Angela Ahrendts treats Apple Store employees like execs, retained 81% of workforce in 2015
Apple Stores saw employee retention rates of 81 percent coming out of 2015, the highest ever recorded according to retail chief Angela Ahrendts, who attributes the statistic to a feeling of connectedness unique to Apple.
Also a likely contributor is Ahrendts' attitude toward those in her charge. As she said in a recent interview with Fast Company, Apple retail employees "don't feel like they're just somebody over here working with customers," their jobs have meaning.
"I don't see them as retail employees. I see them as executives in the company who are touching the customers with the products that Jony [Ive] and the team took years to build," Ahrendts said. "Somebody has to deliver it to the customer in a wonderful way."
After visiting Apple Stores in 40 markets during her first six months on the job, Ahrendts came to understand why Apple is one of the most successful companies in the world.
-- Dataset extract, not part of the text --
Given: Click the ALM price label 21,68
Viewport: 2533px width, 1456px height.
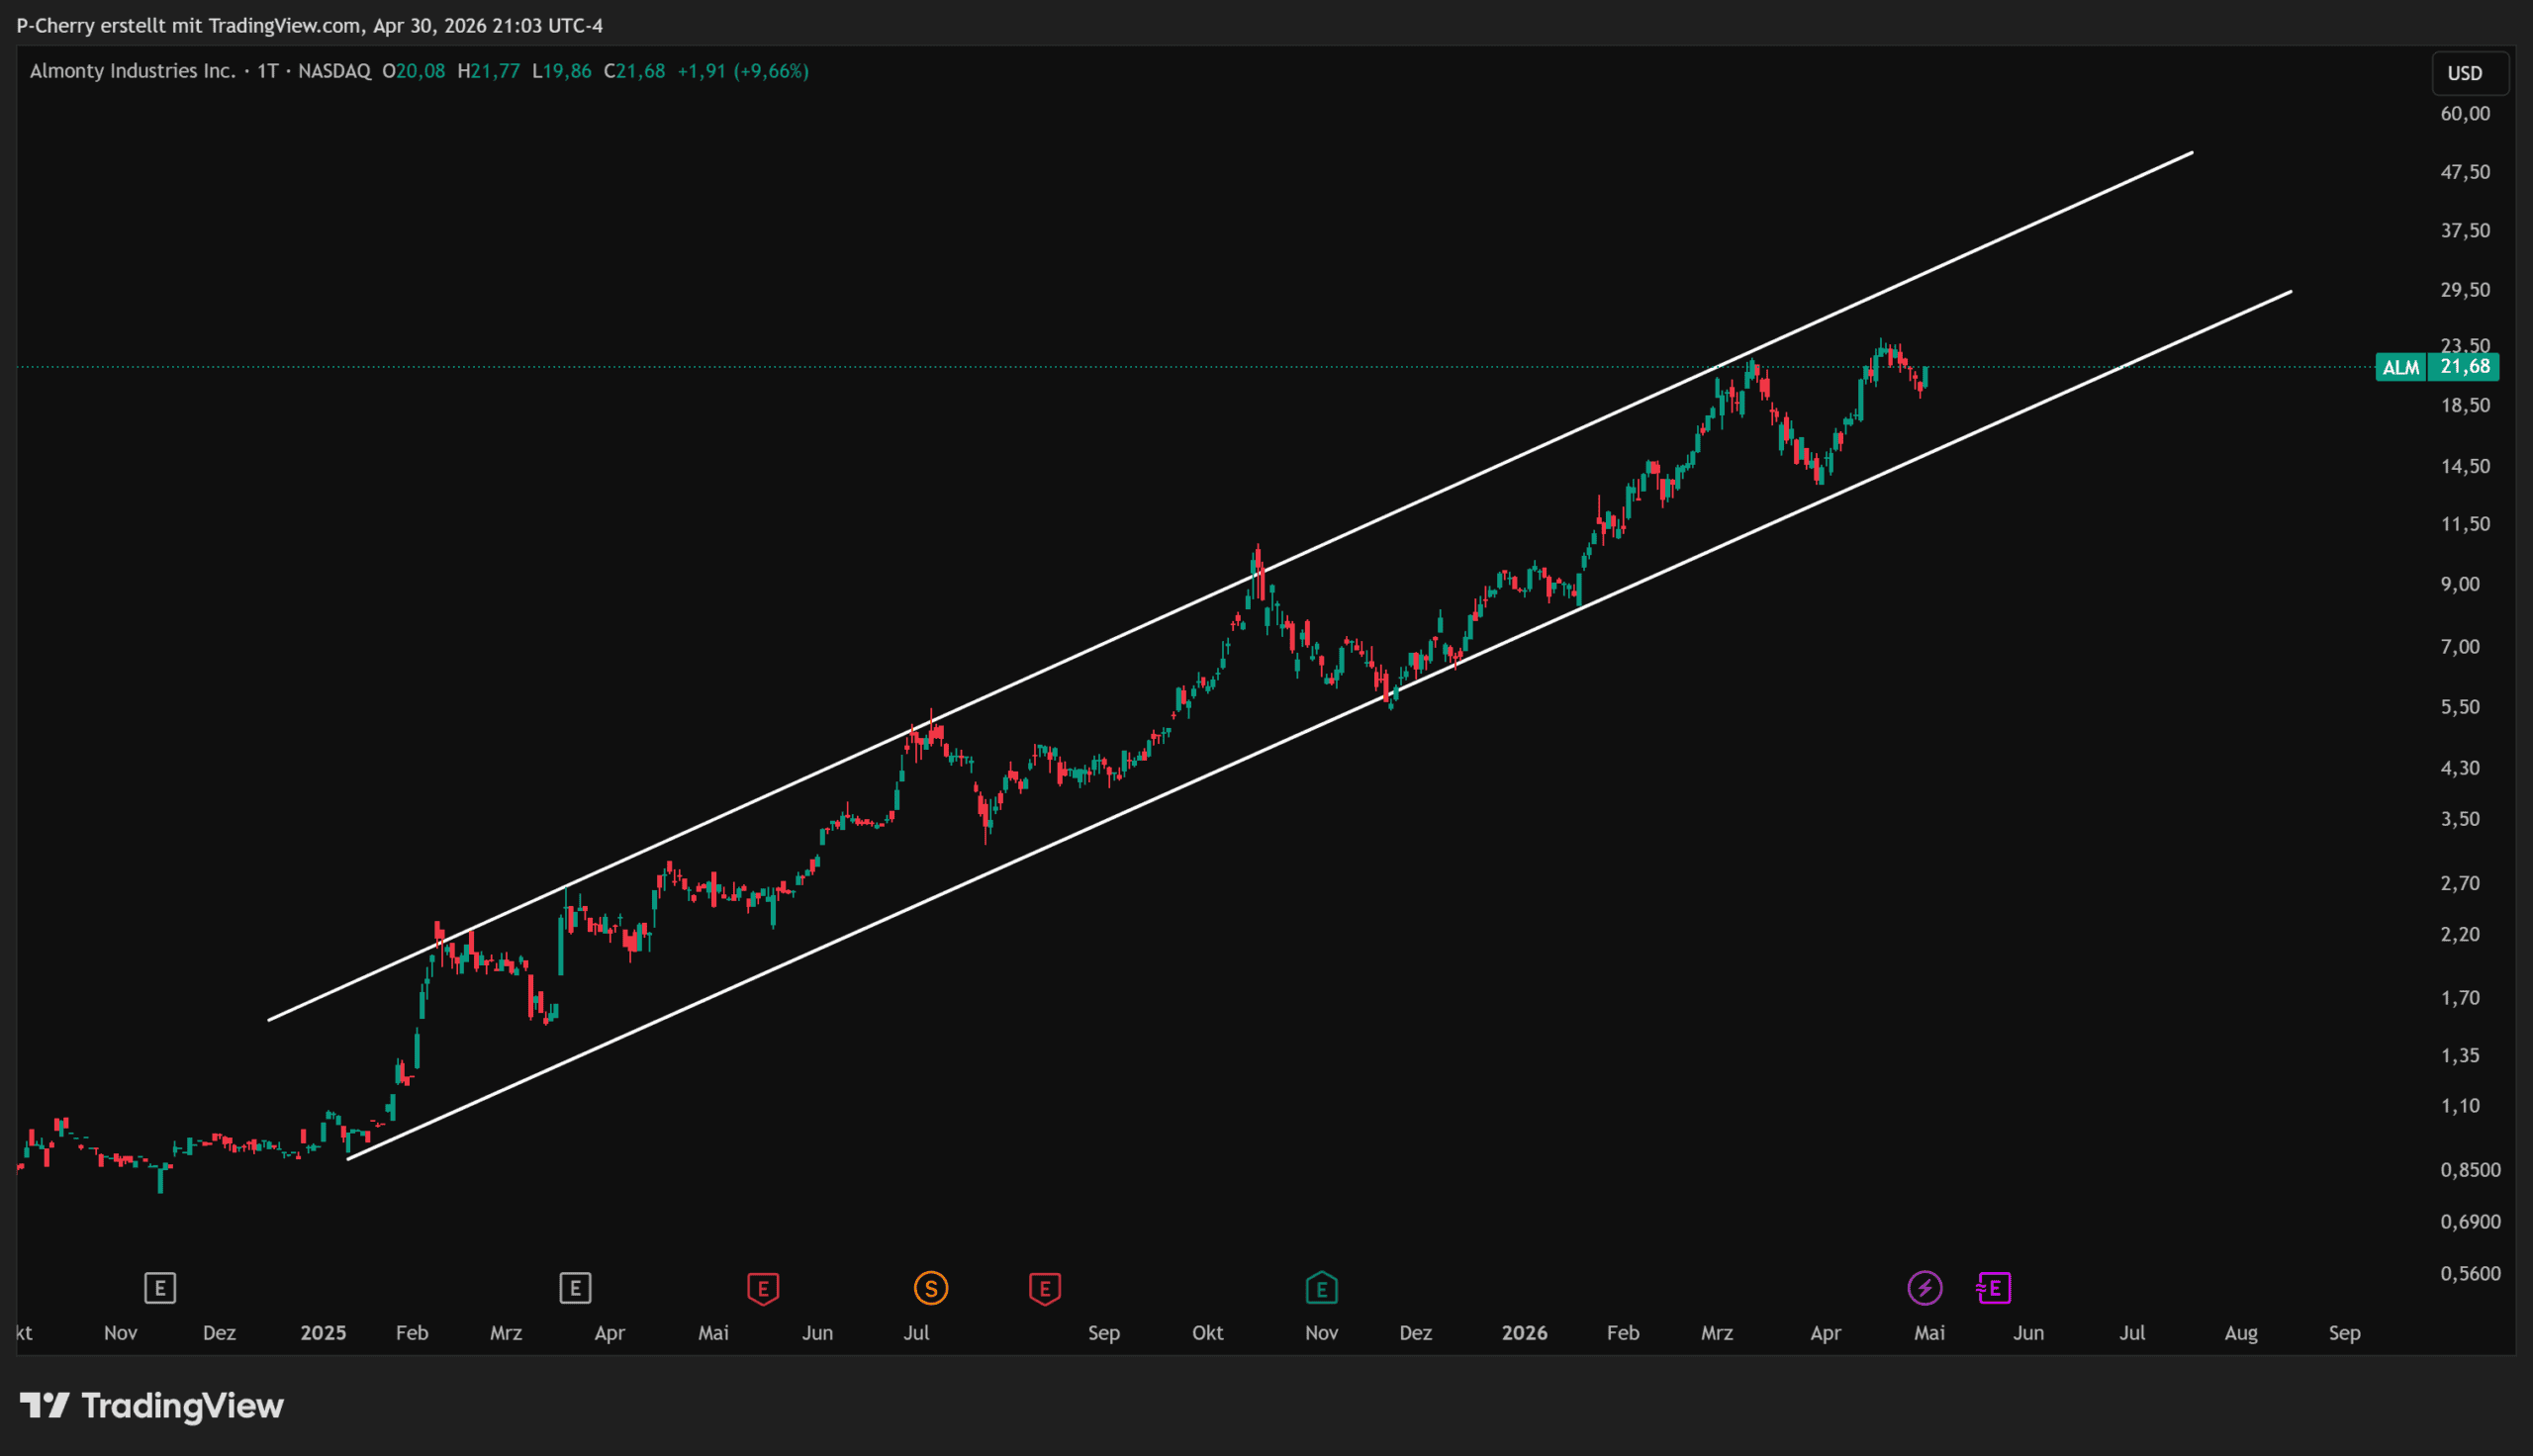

Like devotees who see beyond the products and branding, Apple employees benefit from a deeply entrenched sense of culture, which Ahrendts said manifests in "the pride, the protection, the values."
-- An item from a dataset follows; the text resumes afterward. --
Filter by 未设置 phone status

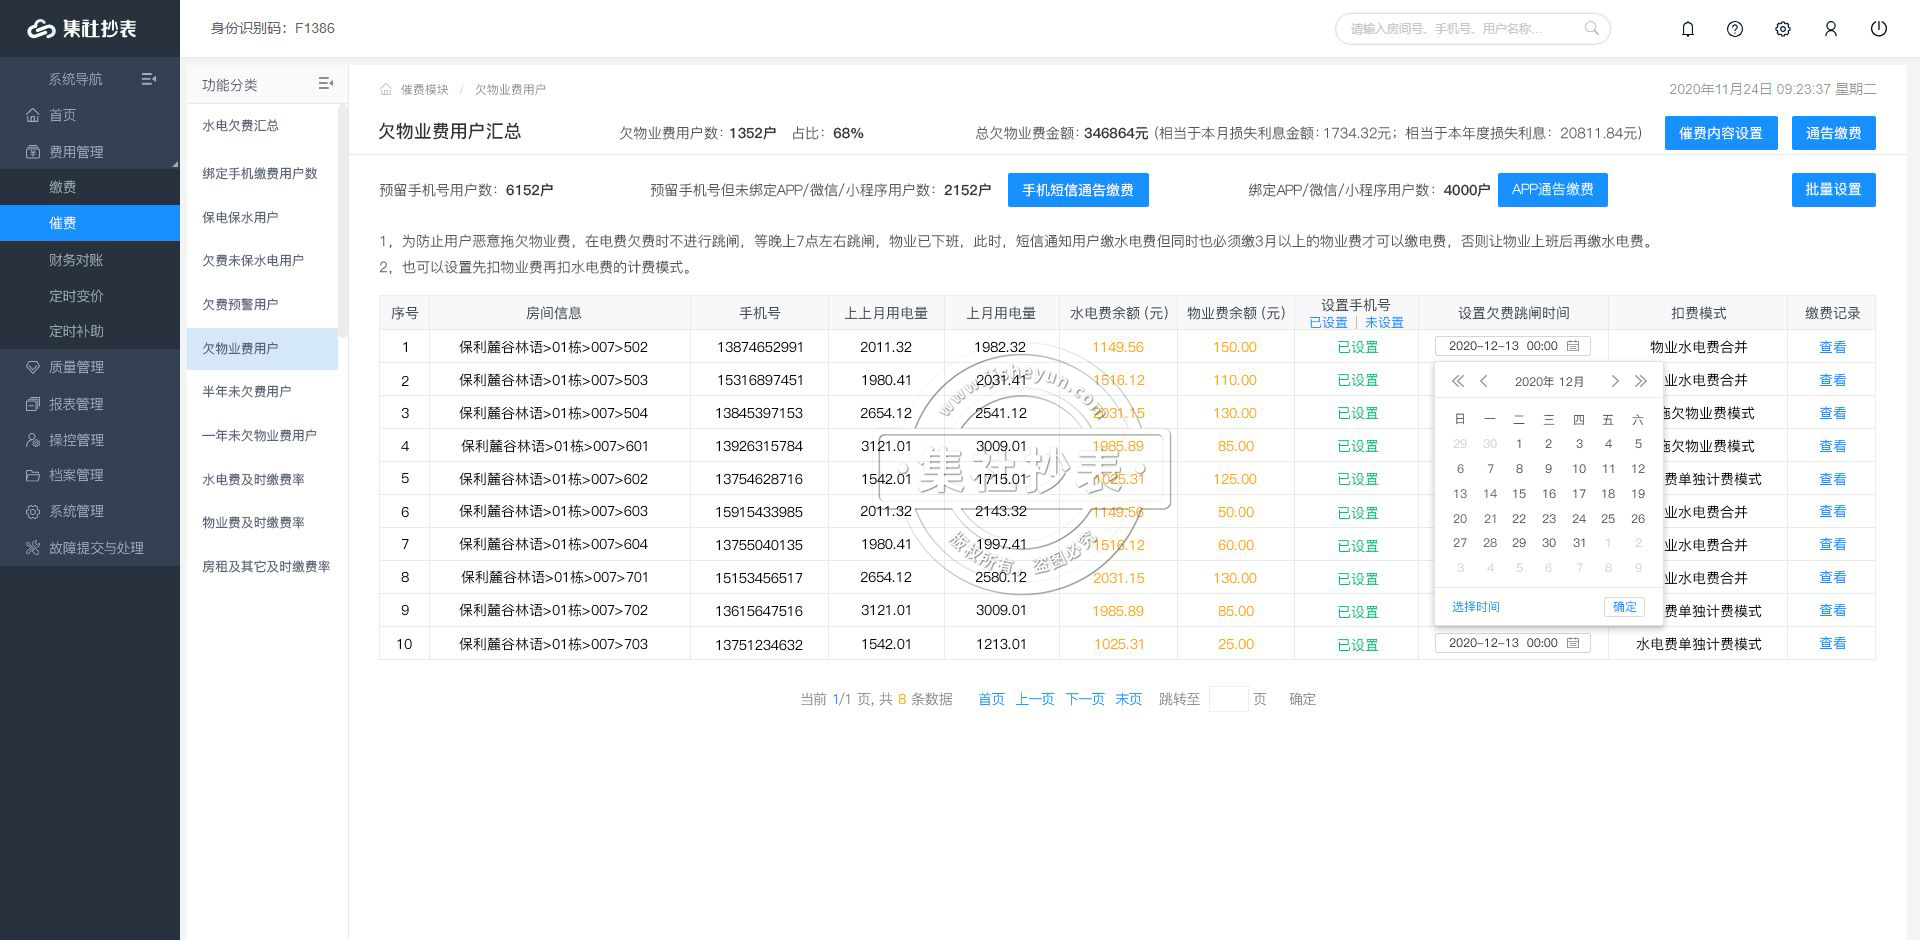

"The company was built to change people's lives," she said. "That foundation, that service mentality, that drive to continue to change lives — that is a core value in the company. And Tim [Cook] then has added his on: He says it's also our responsibility to leave it better than we found it. So you have these two amazing pillars and a culture built around that."
That ingrained sense of service is the lifeblood of Apple, but those tenets might not be clear to outsiders. Ahrendts herself only understood after spending time assessing the team, saying Apple culture is "deeper than you would ever imagine" and not only affects employees at the company's Cupertino headquarters, but workers at its Apple Store satellites.
Ahrendts' recent comments echo those made during a November interview in which she offered perspective into Apple's current retail operations, as well as plans for the future. At the time, Ahrendts said Apple is a "pretty flat organization," noting she communicates with her staff directly via email, an uncommon practice for a high-level executive.